Consider matrices $M$ of size $L\times L$ over a finite field $\mathbb{Z}_p$, for simplicity focus on $p$ prime. The size $L$ is even. We want to find the order of a specific class of matrices, namely we want to find the smallest non-zero integer $n$ such that $$M^n=1,$$ where 1 is here the identity matrix of size $L\times L$. The matrix $M$ has a specific block structure, which originates from a specific linear cellular automata. We have $$M=AB,$$ where
$$A=
  \begin{pmatrix}
    1 & 1 & & && & \\
    1 & -1 && & & & \\
   & &    1 & 1 && &\\
   & &  1 & -1 && & \\
   &&&& \ddots & & \\
   &  & & &&1 & 1\\
     &  & & &&1 & -1\\
  \end{pmatrix}$$
and
$$
  B=
   \begin{pmatrix}
 -1 && & & && 1&\\
   &    1 & 1 && && \\
   &  1 & -1 && && \\
  &&& \ddots & & & \\
    & & &&1 & 1&\\
    & & &&1 & -1&\\
    1 && & & && 1\\
  \end{pmatrix}$$

You can see $B$ as $CAC^{-1}$ where $C$ is a cyclic shift over $L$ variables. Separately $A$ and $B$ have simple properties, but their alternating product becomes complicated. 

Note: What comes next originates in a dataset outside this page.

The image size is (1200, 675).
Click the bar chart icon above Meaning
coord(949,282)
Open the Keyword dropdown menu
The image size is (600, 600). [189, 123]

I did some numerical testing, choosing first $\mathbb{Z}_3$. The interesting thing is (which also motivates me to look deeper into this) that the order $n$ seems to have a complicated behaviour as a function of $L$ and it is not clear to me what is the precise source of this. Sometimes $n$ is very big, seemingly expontentially growing with $L$. For example $n(L=46)=354292=2^2\cdot 23\cdot 3851$. Or $n(L=58)=9565940=2^2\cdot 5\cdot 29\cdot 16493$. But if $n$ is divisible by 6 then we get much lower numbers, $n(60)=120$ for example. I understand that it is natural  to see the prime $p$ somehow reflected in the function $n(L)$, but what I don't understand how the big primes mentioned above can enter the game.